Police in Hope, Indiana, released a chilling photo of a mother passed out behind the steering wheel of her car from an apparent drug overdose with a syringe in her hand. Crying in the backseat: her 10-month-old son.
“Parents are doing this more often with children in the car because they are doing it away from someone who is going to disapprove,” marshal Matthew Tallent told IndyStar. “This is becoming a new norm for drug users.”
Erika Hurt’s vehicle was parked outside a Dollar General store on Saturday, October 22, when a passerby noticed the 25-year-old was unconscious and called 911.
Officers revived Hurt with two doses of Narcan, an emergency treatment used to reverse narcotic drug overdoses, CNN reported. She was later charged with child neglect and possession of drug paraphernalia.
“Had this woman not passed out from this and attempted to drive right afterward, she could have driven down the road, passed out two minutes later and hit a car with a family in it, killed every one of them,” Tallent told CNN. “That’s the thing that’s so shocking to me to think about.”
According to CNN, Hurt’s son lives with his maternal grandmother, Jami Smith, who was granted guardianship over him by Child Protective Services.
Smith — who is angry that authorities shared the picture — told Fox59 that her daughter had been released from rehab earlier this month. “This was a mistake. I do not condone it. Trust me, there is nobody that was more angry than me,” Smith said. “Once she was back up on her feet, before she even went to the hospital, she knew how angry I was.”
In September, police in East Liverpool, Ohio, released similar photos of a couple who had allegedly overdosed in their SUV while a 4-year-old boy sat alert and helpless in the backseat.

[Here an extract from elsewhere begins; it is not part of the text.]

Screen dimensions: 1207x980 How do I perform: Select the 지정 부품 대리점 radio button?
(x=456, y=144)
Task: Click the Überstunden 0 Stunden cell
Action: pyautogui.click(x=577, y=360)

“We feel it necessary to show the other side of this horrible drug. We feel we need to be a voice for the child caught up in this horrible mess,” read an update on the City of East Liverpool, Ohio, Facebook page. “This child can’t speak for himself but we are hopeful his story can convince other users to think twice about injecting this poison while having a child in their custody.”
According to the Centers for Disease Control and Prevention, about 78 Americans die every day from an opioid overdose.